## Records for processing
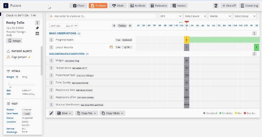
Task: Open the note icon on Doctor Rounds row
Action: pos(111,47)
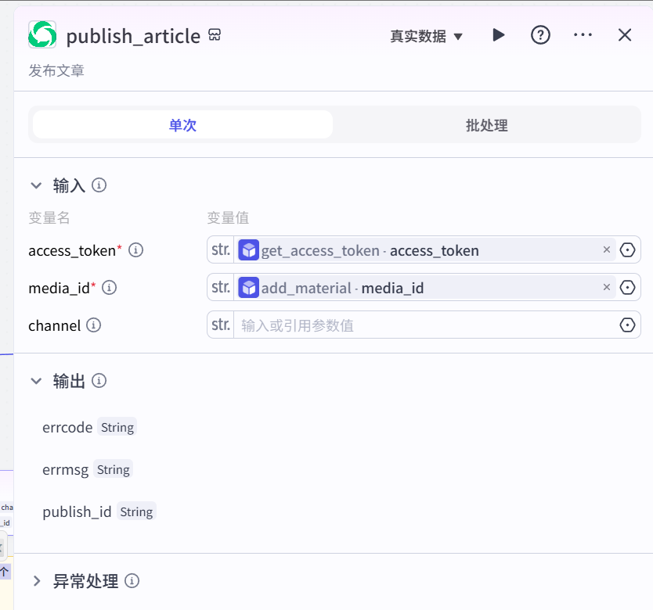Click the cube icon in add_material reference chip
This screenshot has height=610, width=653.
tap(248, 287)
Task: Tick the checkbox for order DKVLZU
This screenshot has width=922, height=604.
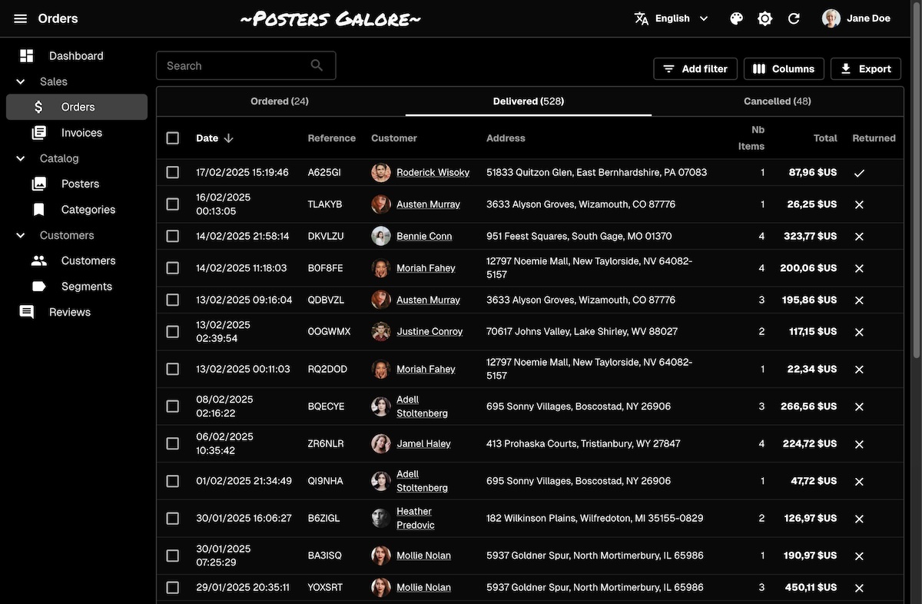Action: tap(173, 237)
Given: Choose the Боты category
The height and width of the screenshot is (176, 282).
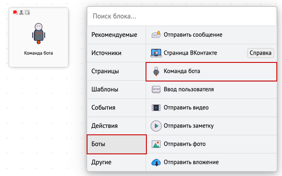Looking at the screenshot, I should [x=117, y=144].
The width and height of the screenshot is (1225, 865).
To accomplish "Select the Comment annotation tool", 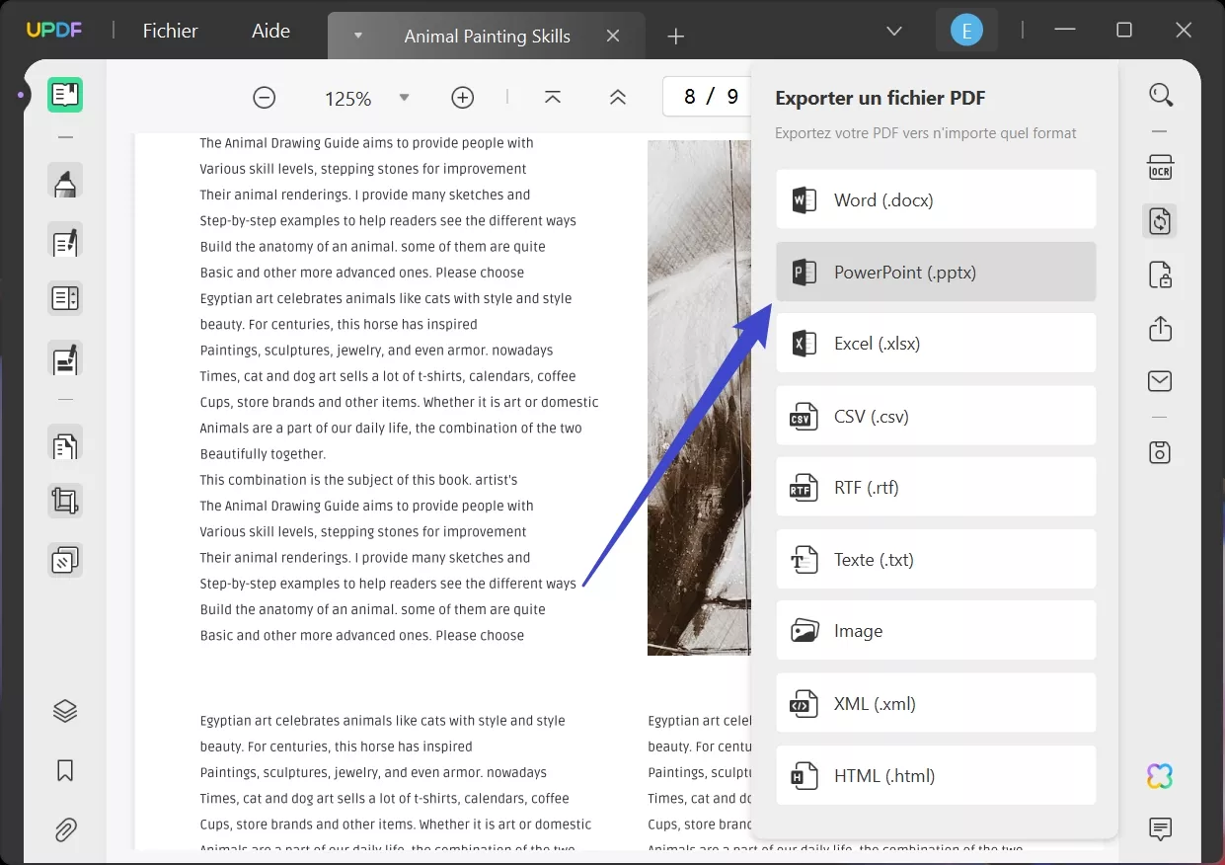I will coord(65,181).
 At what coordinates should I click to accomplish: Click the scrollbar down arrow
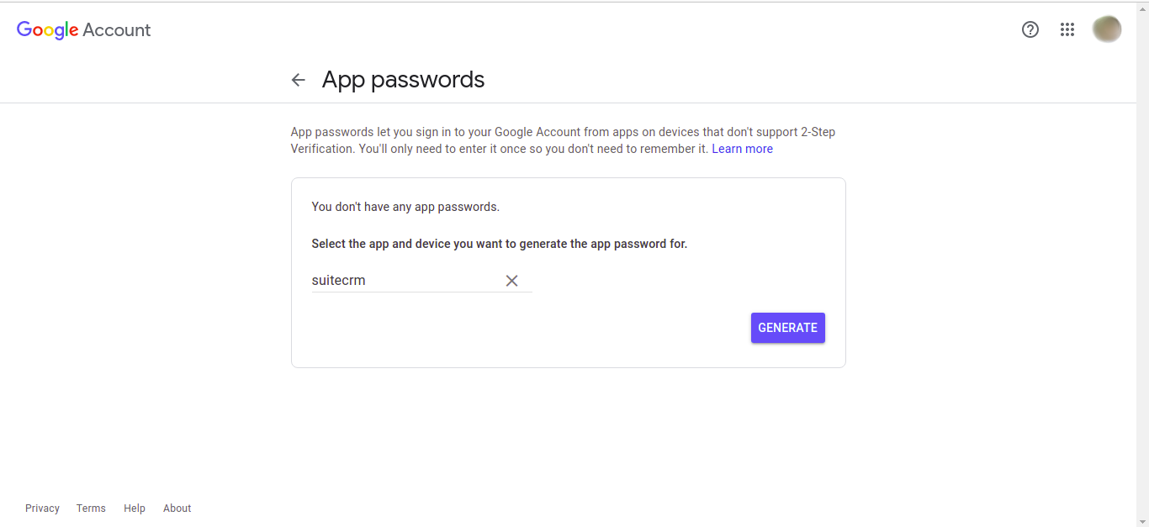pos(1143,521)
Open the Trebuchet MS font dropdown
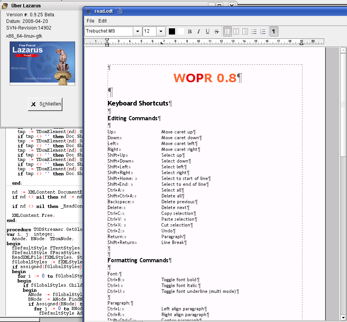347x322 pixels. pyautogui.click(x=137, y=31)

## Work item
In the entries above, find the line that contains "Task: Tick the checkbox for order DKVLZU" and the line that contains "The width and". Reproduce exactly those two lines and every line between them, but not the pictures.

## Solution below
Task: Tick the checkbox for order DKVLZU
This screenshot has width=922, height=604.
Action: tap(173, 237)
Given: Choose the Боты category
The height and width of the screenshot is (176, 282).
Looking at the screenshot, I should [x=117, y=144].
The width and height of the screenshot is (1225, 865).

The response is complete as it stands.